(Stored dataset items)
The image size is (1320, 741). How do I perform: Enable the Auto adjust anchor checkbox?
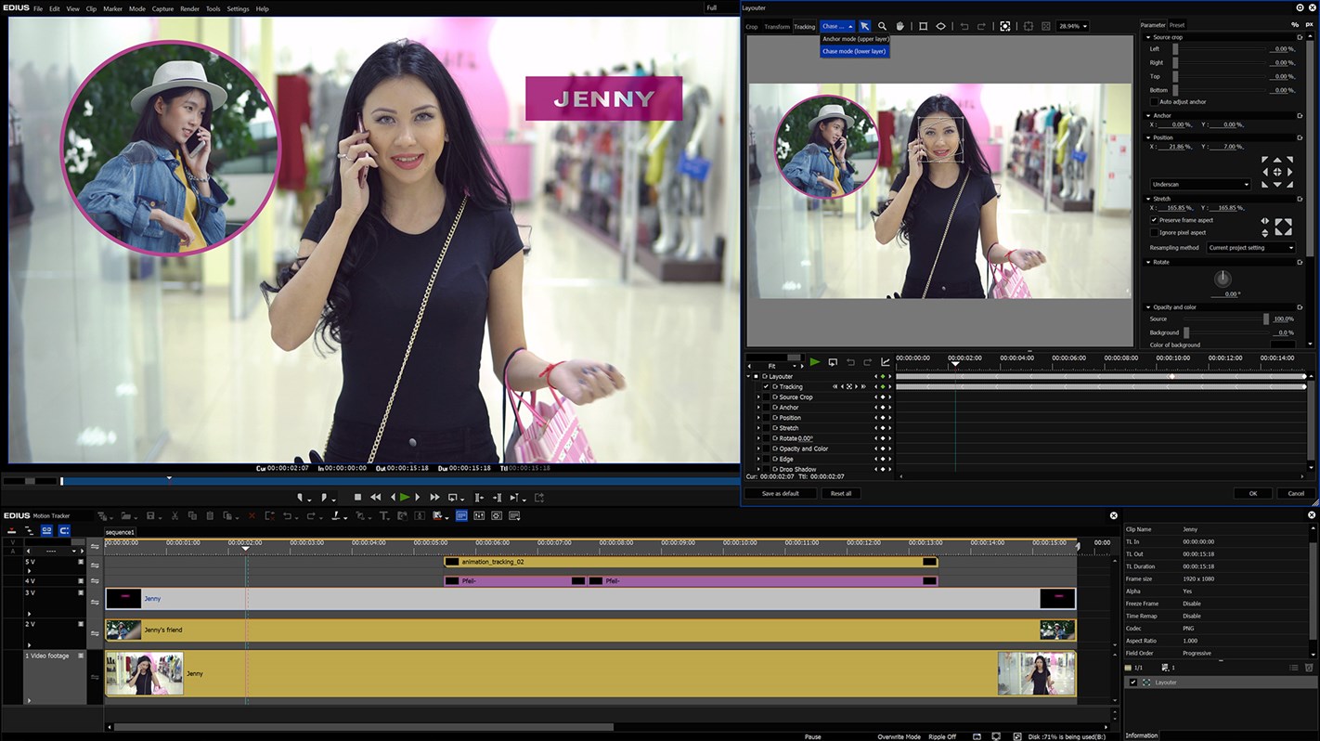pyautogui.click(x=1155, y=102)
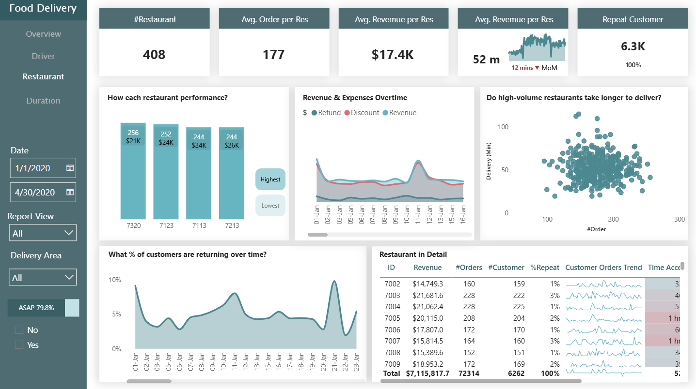This screenshot has width=696, height=389.
Task: Switch to the Driver page
Action: pyautogui.click(x=43, y=56)
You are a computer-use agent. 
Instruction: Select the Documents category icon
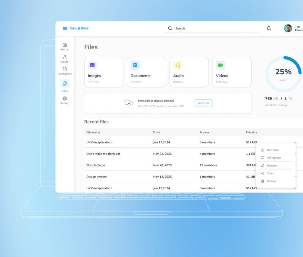click(135, 65)
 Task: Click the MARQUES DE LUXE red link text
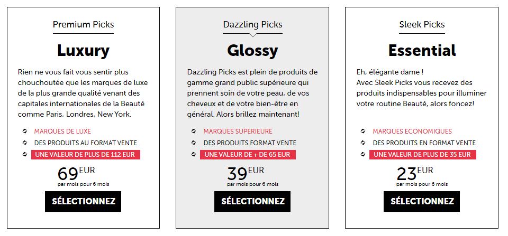[62, 131]
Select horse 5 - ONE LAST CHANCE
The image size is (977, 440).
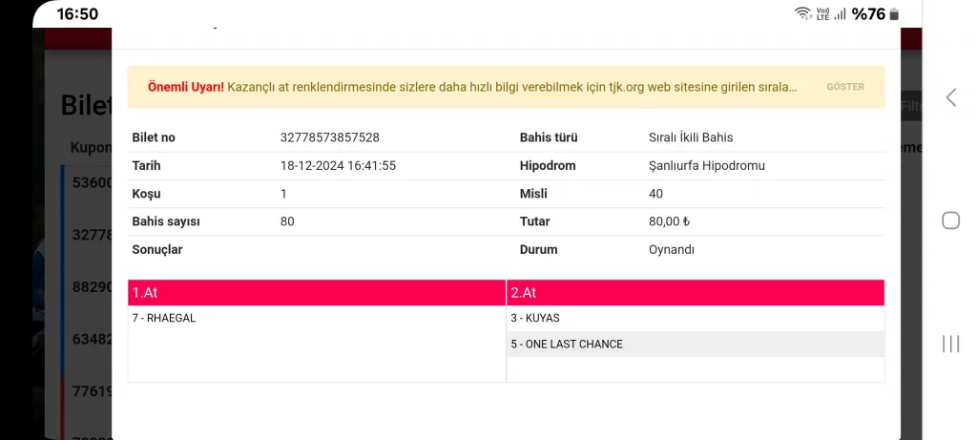[567, 344]
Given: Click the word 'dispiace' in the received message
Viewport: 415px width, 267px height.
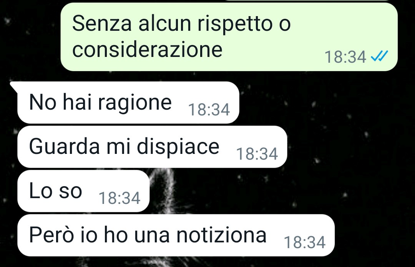Looking at the screenshot, I should point(178,147).
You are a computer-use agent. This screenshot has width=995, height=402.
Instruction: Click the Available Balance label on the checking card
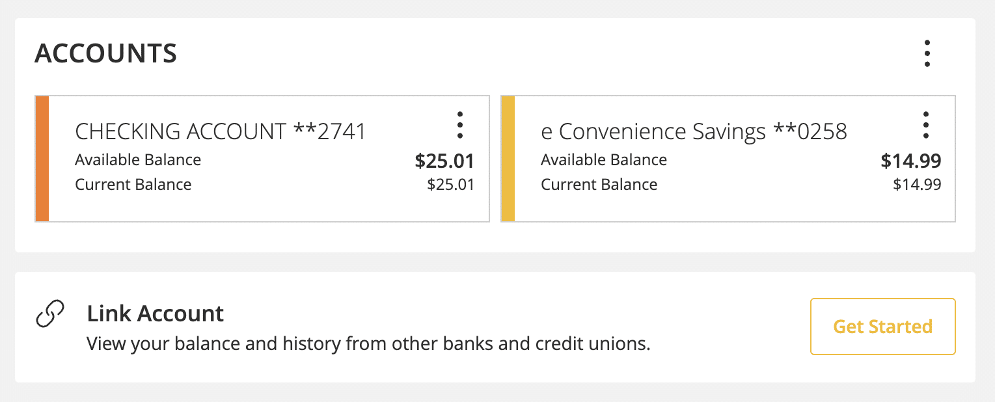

Exercise => How many of the lines above contain the word "agent"? Only the number should be given.

Solution to this problem => 2